With the United States recently improving diplomatic relations with Cuba, the Orioles are reportedly interested in playing an exhibition game in the country for the first time in 16 years.
According to ESPN, the Orioles and the Boston Red Sox have both expressed a desire to play in Cuba, but it appears unlikely that it will happen this spring as Major League Baseball is still trying to sort out what the nations’ improved relations will mean for the sport. President Barack Obama announced late last year that the United States would restore full diplomatic relations with Cuba and open an embassy in Havana.
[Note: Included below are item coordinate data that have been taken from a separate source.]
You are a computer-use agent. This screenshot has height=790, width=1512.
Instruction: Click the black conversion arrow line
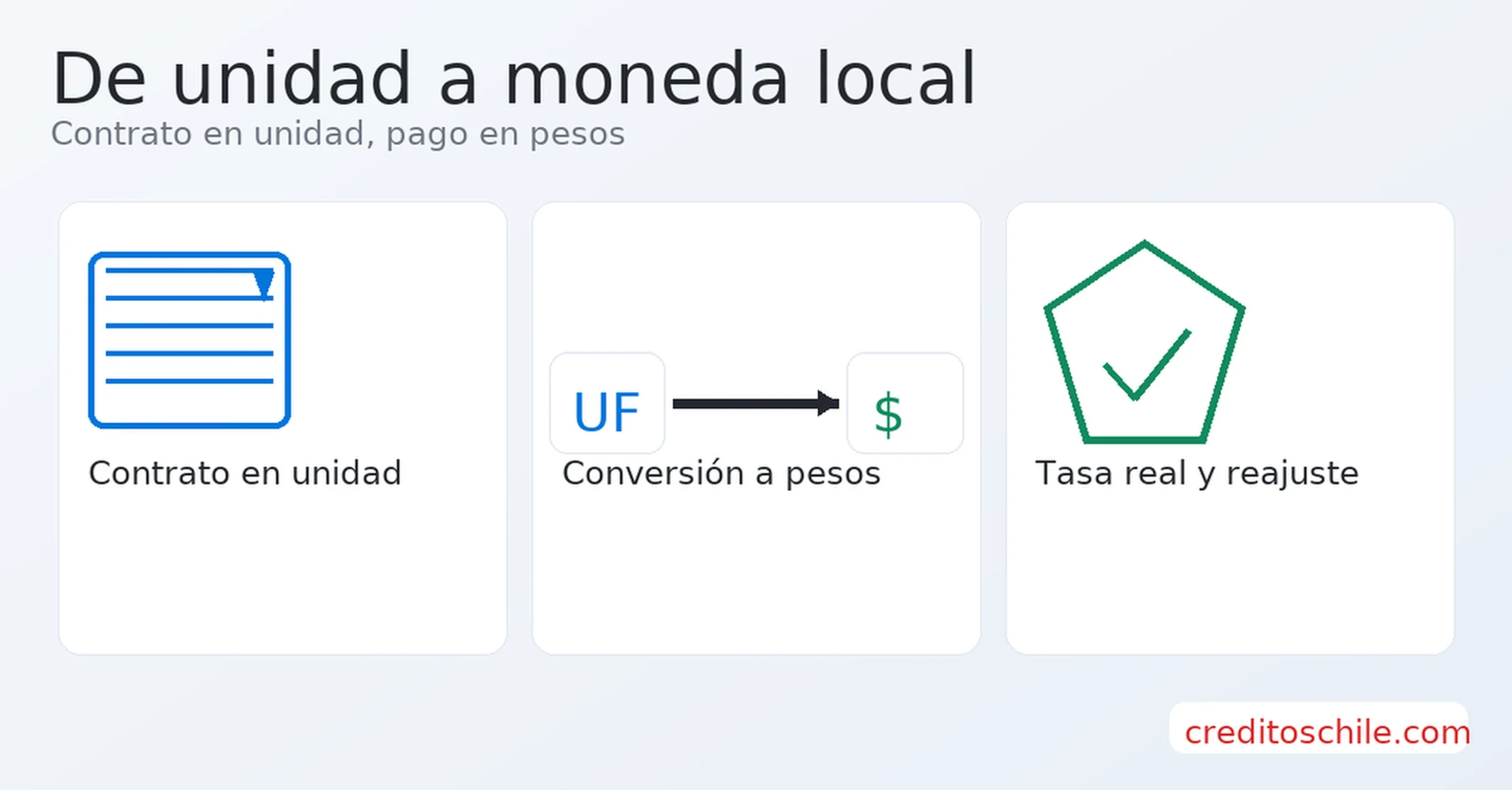[744, 404]
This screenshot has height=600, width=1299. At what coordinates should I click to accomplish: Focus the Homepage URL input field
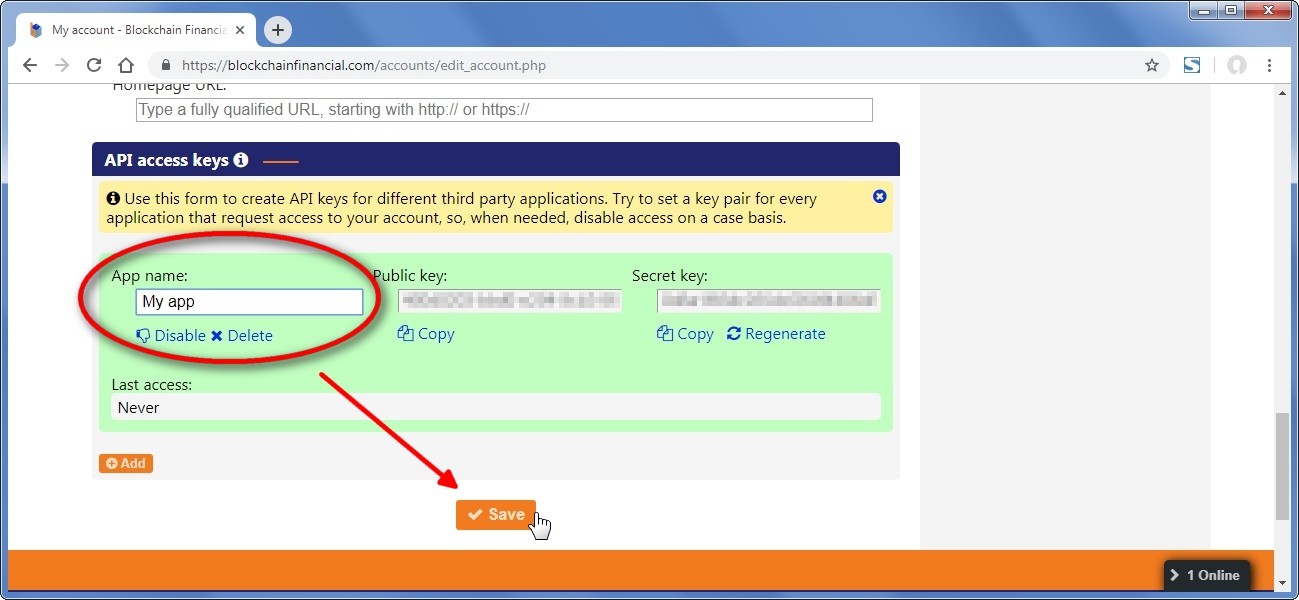click(504, 110)
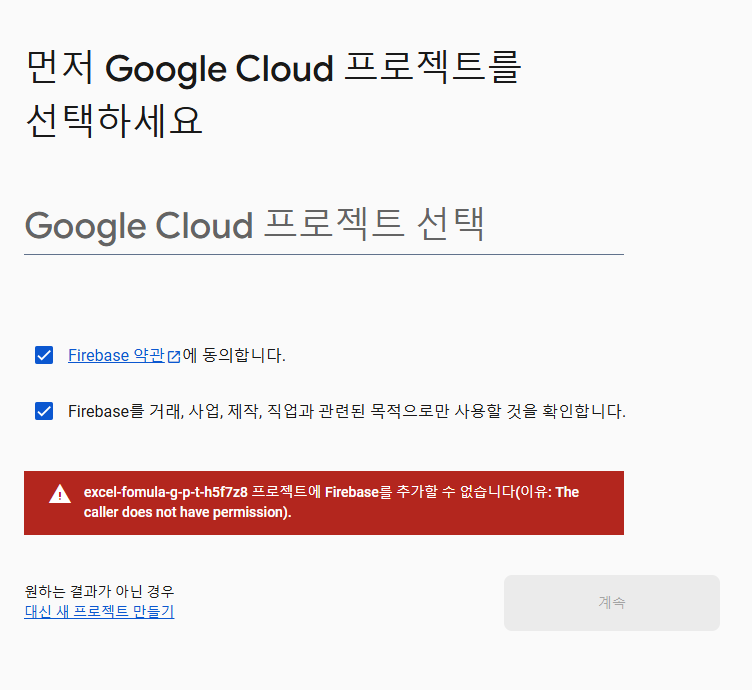The image size is (752, 690).
Task: Click the warning triangle icon in error banner
Action: [x=60, y=494]
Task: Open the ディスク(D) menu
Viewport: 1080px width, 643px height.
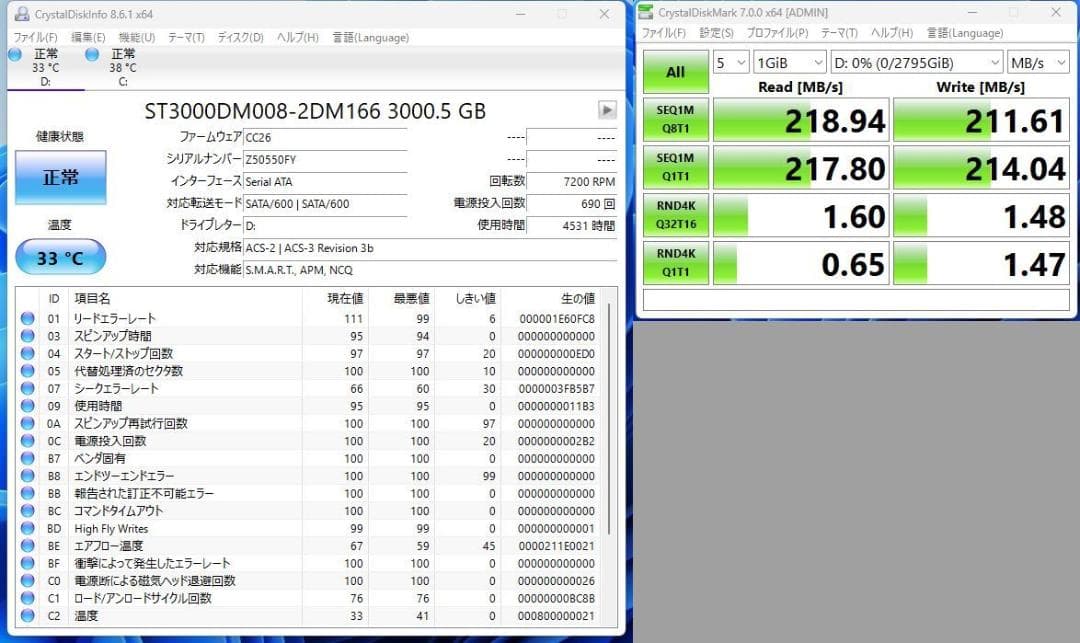Action: coord(238,36)
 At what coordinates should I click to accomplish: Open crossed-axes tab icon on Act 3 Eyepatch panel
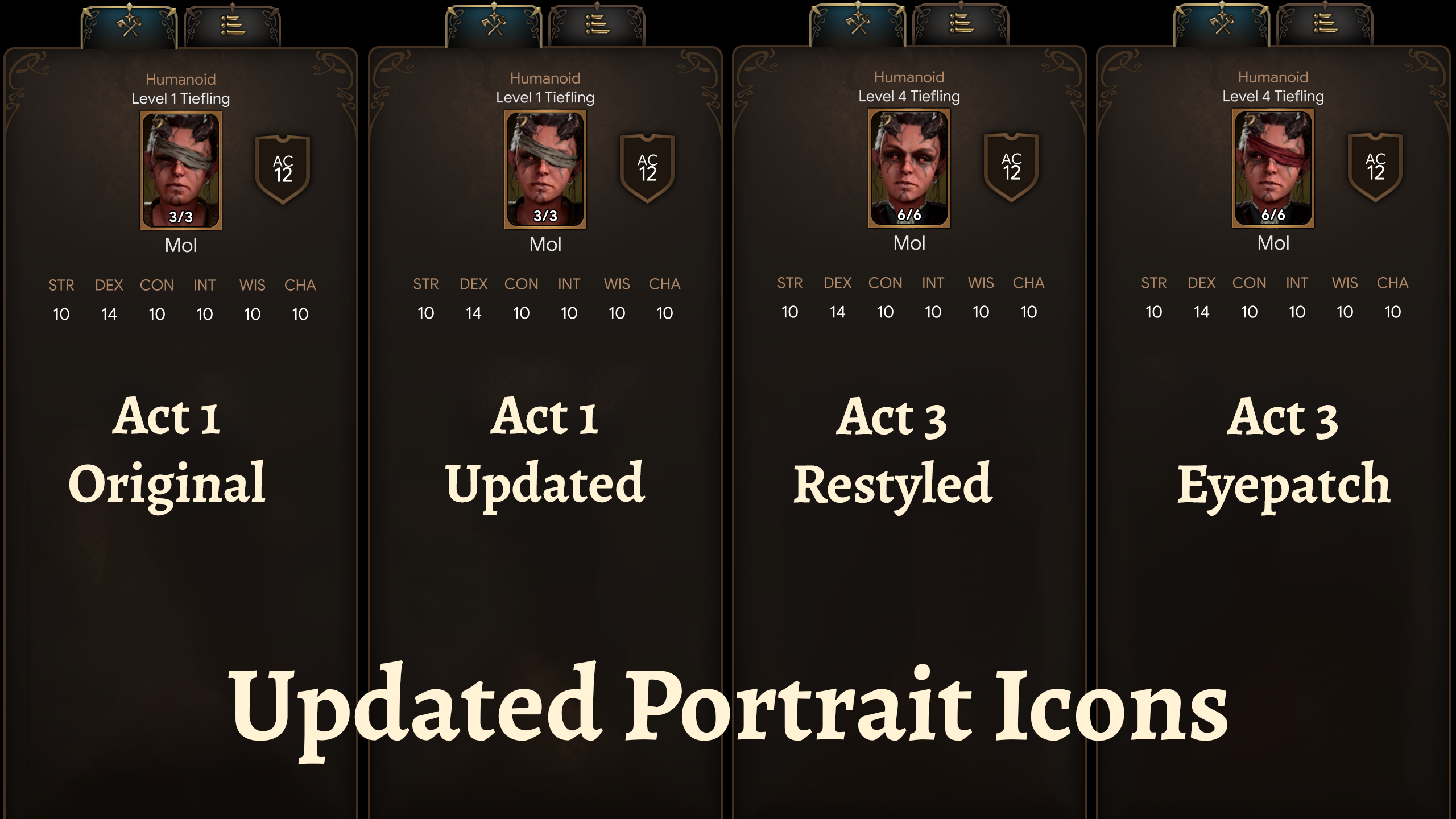point(1222,24)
Of course, owner Peter Angelos helped orchestrate a two-game exhibition with the Cuban All-Star team in 1999, which included the Orioles playing a game in Cuba in late March as well as hosting an exhibition contest against the Cubans at Camden Yards in May of that same season. Coordinating a trip this time around wouldn’t figure to be nearly as challenging with travel regulations already being eased by the U.S.
The Orioles won the first game in Cuba before the visitors prevailed in the second contest played in Baltimore. It was the first time in four decades that a major league team had played a game in Cuba.
Under current executive vice president of baseball operations Dan Duquette, the Orioles have tapped into Cuba’s baseball talent over the last few seasons, most notably signing outfielders Henry Urrutia and Dariel Alvarez along with a couple others.